2024 racing video game

Nightmare Kart is a 2024 kart racing game developed and published by Lilith 'b0tster' Walther and Corwyn Prichard under the company name LWMedia. The game uses a low poly art style inspired by the original PlayStation.

== Gameplay ==
Nightmare Kart takes place in the Victorian steampunk city of Miralodia, with heavy inspirations taken from Bloodborne.

The game contains various game modes, such as a full campaign, boss fights, and a VS battle mode. Players can choose from 13 karts and 15 maps. Players can perform driving techniques such as drifting and jump-tricks in order to build up a boost, they can also pick up power-ups to fight against other racers.

== Development and release ==
Nightmare Kart initially started out as an April Fool's video created during the development of Bloodborne PSX but was eventually turned into a real product shortly after the game's release.
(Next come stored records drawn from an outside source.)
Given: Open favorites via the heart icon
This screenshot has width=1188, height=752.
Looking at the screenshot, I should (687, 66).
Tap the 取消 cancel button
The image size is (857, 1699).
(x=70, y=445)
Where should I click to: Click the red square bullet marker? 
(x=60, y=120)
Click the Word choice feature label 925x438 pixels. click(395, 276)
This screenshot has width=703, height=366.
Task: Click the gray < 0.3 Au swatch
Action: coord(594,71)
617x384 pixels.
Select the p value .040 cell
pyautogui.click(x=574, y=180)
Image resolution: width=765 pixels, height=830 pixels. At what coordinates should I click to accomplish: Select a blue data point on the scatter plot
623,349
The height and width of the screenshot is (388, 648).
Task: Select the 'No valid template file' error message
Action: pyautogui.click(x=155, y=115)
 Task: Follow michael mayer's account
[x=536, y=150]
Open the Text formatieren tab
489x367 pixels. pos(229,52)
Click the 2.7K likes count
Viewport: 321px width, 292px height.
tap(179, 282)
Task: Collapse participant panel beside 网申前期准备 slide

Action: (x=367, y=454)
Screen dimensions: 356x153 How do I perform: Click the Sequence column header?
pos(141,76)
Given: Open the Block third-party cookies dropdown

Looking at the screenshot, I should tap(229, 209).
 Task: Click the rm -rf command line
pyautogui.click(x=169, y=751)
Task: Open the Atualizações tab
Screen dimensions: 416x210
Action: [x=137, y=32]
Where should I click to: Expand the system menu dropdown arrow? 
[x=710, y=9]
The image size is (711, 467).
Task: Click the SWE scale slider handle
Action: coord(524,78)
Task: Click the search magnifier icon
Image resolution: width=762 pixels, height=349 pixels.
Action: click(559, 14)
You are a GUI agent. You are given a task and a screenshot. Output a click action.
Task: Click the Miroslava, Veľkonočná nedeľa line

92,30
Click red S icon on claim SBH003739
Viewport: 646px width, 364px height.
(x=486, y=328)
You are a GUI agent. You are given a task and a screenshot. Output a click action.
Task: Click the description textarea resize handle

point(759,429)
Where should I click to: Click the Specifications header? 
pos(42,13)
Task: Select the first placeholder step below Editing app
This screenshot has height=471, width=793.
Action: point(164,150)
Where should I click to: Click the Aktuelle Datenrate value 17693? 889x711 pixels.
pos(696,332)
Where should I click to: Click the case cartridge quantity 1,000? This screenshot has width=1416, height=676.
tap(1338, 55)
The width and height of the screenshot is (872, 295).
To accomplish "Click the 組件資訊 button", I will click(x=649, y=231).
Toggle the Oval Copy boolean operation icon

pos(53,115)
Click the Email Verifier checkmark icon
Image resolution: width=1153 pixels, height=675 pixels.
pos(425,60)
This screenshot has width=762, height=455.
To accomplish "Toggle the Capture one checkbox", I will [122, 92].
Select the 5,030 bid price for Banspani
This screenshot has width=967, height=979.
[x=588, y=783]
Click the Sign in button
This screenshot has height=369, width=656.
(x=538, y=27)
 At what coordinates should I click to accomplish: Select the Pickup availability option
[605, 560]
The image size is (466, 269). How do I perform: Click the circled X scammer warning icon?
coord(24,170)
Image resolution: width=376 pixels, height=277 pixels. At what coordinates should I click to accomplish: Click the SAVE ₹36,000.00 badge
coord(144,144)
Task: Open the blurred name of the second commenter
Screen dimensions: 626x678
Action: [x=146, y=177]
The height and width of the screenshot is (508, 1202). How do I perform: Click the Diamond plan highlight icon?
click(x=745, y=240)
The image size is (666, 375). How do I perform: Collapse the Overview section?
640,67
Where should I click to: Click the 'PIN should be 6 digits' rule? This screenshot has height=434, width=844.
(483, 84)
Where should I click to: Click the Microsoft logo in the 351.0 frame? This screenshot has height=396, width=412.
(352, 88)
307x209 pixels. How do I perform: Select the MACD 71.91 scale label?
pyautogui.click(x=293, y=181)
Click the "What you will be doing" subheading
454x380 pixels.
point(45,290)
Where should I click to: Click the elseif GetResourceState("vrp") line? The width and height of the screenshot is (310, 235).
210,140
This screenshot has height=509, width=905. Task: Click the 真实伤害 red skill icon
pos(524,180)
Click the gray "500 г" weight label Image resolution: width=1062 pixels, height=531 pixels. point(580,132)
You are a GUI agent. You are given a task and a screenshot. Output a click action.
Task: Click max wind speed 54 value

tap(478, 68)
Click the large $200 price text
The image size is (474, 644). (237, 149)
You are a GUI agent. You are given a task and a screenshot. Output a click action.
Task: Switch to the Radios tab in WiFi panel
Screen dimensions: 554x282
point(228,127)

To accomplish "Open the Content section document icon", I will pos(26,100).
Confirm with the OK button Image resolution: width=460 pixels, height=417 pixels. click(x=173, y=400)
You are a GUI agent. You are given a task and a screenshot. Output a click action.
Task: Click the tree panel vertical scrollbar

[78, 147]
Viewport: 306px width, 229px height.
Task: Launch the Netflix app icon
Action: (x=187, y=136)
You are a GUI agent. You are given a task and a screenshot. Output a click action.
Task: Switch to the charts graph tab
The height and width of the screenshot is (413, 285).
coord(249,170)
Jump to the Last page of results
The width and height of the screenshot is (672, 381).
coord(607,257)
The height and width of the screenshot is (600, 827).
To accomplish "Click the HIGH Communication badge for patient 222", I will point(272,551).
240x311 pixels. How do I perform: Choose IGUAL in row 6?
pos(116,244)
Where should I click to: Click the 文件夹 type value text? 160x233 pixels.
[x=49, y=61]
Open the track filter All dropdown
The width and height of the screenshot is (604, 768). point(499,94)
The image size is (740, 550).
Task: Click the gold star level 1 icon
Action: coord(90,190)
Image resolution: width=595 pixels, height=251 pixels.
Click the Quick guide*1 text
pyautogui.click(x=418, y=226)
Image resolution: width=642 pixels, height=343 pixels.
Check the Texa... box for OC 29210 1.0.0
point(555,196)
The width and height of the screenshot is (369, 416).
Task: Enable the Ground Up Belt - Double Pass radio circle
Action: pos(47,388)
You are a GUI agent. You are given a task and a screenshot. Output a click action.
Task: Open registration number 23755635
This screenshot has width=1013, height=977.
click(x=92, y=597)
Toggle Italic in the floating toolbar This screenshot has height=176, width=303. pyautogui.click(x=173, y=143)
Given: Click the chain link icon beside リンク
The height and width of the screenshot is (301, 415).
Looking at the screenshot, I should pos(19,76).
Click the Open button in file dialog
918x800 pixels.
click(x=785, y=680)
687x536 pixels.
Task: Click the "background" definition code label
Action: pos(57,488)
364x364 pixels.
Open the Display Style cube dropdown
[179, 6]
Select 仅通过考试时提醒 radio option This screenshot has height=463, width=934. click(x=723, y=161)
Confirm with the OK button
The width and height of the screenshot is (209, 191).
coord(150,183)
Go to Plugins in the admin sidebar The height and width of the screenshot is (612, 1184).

During January 2024, LWMedia was contacted by Sony over unauthorized use of the Bloodborne intellectual property, which caused the game to be slightly delayed in order to remove all references. This also caused the game to be renamed from Bloodborne Kart to Nightmare Kart.

The game was released on May 31, 2024, on Itch.io and June 5, 2024, on Steam, with the Steam release being delayed due to Steam's review process.

On 14 November 2025, a reskin of Nightmare Kart, titled Glitch Kart, was released in cooperation with Glitch Productions to help advertise their Black Friday sale. It features environments and characters from various Glitch Production shows, such as The Amazing Digital Circus and Murder Drones.

== Reception ==

Nightmare Kart received generally positive reviews, with reviewers praising the game's unique retro artstyle and relatively large size for a project made by an indie developer. However, there were issues about the game's AI being poorly balanced on some races.